Concurrency, Consistency, and Transaction Boundaries

What This Concept Is

Every real system has moments where two operations race to touch the same data. This concept is about naming those moments explicitly and deciding, for each one:

Concurrency: how do concurrent writes interact? Last-writer-wins? Optimistic concurrency with a version? Pessimistic lock?
Consistency: what does a subsequent read see? Strict (read-your-write) or eventual (bounded staleness)?
Transaction boundary: which set of writes must succeed or fail together? Where is the atomicity line?

These three decisions are the correctness spine of the design. Any box that touches mutable state needs explicit answers.

The trade-off comes from CAP-style reality: strong consistency across replicas costs availability or latency; strong ordering across partitions costs throughput; strong atomicity across services costs coupling.

A more precise model: Jepsen's consistency-model hierarchy. Strict serializable -> serializable -> snapshot isolation -> read committed -> read uncommitted on the transactional side; linearizable -> sequential -> causal -> eventual on the replication side. Each step down the hierarchy buys something (lower latency, higher availability under partition, cheaper implementation) and gives up something (new anomalies you now have to reason about).
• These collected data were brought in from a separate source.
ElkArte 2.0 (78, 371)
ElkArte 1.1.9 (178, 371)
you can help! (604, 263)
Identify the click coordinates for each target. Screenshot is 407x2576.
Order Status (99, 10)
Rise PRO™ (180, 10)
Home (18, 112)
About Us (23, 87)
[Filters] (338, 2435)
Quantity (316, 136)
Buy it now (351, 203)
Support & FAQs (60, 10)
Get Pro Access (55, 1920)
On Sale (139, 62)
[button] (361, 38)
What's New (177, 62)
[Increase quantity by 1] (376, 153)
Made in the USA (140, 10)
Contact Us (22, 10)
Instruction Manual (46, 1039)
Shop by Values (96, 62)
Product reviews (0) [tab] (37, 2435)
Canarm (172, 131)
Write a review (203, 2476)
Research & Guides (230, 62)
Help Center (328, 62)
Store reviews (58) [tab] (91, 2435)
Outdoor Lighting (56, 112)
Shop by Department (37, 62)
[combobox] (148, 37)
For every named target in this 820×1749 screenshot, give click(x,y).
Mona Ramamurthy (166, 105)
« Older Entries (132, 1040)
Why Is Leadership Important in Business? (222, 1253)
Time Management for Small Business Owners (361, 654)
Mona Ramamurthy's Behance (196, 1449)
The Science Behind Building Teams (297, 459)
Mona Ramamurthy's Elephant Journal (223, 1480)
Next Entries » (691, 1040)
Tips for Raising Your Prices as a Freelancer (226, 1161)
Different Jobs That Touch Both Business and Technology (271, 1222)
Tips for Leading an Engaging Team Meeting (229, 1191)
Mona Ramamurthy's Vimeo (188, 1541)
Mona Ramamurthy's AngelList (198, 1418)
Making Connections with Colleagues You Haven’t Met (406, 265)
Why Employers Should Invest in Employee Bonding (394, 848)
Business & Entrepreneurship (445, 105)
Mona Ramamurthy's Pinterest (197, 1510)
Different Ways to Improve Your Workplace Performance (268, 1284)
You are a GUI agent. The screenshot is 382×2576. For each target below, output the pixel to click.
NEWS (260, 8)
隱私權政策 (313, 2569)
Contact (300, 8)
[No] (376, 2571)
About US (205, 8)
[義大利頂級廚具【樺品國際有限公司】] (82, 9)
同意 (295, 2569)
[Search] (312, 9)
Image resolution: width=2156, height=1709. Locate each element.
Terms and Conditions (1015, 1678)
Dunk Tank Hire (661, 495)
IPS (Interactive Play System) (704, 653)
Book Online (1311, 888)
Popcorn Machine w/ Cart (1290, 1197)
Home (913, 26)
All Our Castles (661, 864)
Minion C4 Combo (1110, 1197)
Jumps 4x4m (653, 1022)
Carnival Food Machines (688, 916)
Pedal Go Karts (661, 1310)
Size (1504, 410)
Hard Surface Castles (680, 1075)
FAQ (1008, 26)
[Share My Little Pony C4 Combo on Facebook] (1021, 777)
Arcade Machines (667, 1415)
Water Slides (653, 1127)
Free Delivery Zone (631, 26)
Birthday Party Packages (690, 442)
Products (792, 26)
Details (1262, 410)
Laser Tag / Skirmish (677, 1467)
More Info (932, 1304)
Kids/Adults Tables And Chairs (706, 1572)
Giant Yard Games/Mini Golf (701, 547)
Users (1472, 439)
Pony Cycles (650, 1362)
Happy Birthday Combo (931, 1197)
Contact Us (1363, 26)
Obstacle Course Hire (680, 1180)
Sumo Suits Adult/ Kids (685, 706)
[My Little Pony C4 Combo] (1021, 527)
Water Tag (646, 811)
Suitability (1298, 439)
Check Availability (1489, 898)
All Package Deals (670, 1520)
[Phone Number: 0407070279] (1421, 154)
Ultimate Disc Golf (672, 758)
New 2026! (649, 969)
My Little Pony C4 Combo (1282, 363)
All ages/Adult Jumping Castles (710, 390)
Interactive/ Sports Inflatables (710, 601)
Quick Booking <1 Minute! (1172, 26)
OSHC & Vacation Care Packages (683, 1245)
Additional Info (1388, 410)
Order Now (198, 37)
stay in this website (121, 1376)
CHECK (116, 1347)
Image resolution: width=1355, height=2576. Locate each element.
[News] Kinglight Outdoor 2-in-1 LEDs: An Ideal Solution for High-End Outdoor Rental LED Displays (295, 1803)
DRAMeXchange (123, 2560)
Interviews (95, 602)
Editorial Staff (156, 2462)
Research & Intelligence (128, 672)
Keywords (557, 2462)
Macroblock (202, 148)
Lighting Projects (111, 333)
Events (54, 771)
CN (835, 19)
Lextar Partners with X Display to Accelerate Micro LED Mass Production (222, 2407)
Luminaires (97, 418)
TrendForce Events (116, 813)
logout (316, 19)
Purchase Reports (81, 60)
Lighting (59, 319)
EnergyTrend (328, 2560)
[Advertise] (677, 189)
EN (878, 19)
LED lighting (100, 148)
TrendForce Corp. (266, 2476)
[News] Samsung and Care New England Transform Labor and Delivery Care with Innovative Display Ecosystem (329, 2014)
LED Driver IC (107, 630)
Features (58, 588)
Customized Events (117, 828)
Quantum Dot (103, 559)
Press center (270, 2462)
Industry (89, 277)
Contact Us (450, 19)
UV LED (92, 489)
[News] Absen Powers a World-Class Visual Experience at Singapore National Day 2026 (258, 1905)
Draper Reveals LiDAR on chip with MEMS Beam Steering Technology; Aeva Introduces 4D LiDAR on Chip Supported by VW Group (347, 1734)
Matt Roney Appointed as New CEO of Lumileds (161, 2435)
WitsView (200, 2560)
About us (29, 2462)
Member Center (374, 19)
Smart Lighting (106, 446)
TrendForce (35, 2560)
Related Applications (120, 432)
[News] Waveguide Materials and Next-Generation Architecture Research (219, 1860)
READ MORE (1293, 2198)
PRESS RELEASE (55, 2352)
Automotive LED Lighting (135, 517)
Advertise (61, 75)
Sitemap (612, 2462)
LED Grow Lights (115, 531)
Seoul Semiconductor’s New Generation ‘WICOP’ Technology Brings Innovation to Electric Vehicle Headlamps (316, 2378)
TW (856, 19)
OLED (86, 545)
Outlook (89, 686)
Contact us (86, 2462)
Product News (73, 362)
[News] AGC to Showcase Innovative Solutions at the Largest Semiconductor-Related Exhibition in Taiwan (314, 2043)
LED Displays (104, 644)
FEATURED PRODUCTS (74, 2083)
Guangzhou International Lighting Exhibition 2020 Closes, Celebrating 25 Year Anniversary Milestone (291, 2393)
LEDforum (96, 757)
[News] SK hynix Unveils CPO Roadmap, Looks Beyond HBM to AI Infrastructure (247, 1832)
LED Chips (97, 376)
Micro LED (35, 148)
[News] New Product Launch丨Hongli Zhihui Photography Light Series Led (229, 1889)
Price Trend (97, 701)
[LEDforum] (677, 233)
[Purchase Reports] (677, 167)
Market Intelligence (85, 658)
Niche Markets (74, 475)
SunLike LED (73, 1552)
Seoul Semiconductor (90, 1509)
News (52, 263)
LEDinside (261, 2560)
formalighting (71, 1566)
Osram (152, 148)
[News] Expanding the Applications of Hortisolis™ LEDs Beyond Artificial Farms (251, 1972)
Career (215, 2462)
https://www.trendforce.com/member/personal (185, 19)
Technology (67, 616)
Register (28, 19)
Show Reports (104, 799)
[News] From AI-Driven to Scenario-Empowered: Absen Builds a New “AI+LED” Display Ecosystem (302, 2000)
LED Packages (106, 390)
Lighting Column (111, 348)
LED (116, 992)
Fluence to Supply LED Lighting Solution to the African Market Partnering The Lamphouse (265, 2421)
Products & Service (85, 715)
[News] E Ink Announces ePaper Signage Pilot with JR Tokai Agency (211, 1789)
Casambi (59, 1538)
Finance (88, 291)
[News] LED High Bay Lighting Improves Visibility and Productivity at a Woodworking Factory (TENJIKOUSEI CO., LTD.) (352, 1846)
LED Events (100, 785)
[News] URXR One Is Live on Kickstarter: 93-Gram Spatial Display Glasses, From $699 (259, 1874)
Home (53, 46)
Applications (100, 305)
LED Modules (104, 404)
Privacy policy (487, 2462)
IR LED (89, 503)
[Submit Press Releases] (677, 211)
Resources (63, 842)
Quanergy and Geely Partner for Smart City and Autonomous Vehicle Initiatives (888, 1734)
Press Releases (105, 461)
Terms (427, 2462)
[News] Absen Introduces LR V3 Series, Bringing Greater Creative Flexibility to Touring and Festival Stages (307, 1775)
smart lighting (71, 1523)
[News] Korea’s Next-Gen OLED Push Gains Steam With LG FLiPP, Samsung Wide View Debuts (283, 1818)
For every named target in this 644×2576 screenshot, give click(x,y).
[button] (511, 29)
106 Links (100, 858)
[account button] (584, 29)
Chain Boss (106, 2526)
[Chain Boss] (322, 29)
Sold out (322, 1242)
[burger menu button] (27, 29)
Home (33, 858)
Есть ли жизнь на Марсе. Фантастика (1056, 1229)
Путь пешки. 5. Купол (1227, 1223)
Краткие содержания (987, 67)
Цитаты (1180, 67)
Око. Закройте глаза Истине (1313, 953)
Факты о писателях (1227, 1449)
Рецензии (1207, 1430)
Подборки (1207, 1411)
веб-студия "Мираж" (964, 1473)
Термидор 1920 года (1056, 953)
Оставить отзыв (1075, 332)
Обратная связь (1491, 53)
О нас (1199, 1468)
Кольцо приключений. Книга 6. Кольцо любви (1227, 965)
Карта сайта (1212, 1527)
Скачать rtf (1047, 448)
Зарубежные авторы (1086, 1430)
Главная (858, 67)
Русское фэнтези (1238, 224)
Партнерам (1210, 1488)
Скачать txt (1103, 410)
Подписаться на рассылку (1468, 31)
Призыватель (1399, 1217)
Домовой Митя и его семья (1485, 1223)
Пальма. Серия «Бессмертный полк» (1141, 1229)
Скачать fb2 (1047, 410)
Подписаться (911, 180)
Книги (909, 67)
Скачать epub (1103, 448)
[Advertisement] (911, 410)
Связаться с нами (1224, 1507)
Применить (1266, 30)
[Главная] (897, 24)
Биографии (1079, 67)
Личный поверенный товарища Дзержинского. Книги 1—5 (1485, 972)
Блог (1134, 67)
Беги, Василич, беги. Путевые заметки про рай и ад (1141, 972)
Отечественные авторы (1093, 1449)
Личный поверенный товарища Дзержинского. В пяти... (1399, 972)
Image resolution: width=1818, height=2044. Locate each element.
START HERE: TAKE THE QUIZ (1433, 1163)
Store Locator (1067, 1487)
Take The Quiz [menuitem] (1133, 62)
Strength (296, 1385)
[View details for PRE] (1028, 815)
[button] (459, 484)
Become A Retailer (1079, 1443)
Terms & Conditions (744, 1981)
Candidates who say "we need consistency" without picking a level on this ladder are inviting the reviewer to pick one for them -- and the pick will always be the strictest level their application cannot actually afford.

Why It Matters Here

If you leave these decisions implicit, you are implicitly choosing "last writer wins, eventual, no transaction" -- which is correct for some workloads and disastrous for others.

Money / identity / auth / inventory: require strong consistency and transactional writes.
Feeds / counters / search indexes / notifications: tolerate eventual consistency.
Leaderboards / analytics aggregates: tolerate bounded staleness and even approximate counts.

The Cluster 4 failure walk will ask "what happens when two users race on the same resource?" If you have not decided, the answer is "I do not know".

Concrete Example: Seat Booking

Workload: a seat booking service for a concert.

Functional: a user reserves seat S for show X. Only one user may hold a given seat at a given time.
Non-functional: under load, 10 K users press "buy" at 10:00:00.000 for a 10-seat show.
Constraint: cannot sell the same seat twice; this is the only inviolable rule.

Concurrency and transaction decisions:

Concurrency model: optimistic concurrency on the seat row with a version column.
- UPDATE seats SET held_by = :user, version = version + 1 WHERE seat_id = :s AND version = :v;
- If UPDATE affects zero rows, someone else won; return "seat taken".
Transaction boundary: the seat hold, the reservation record, and the charge hold live in one database transaction (or one distributed saga with compensations, depending on architecture).
Consistency: strict read-your-write on the seat inventory; the user's next request must see the hold.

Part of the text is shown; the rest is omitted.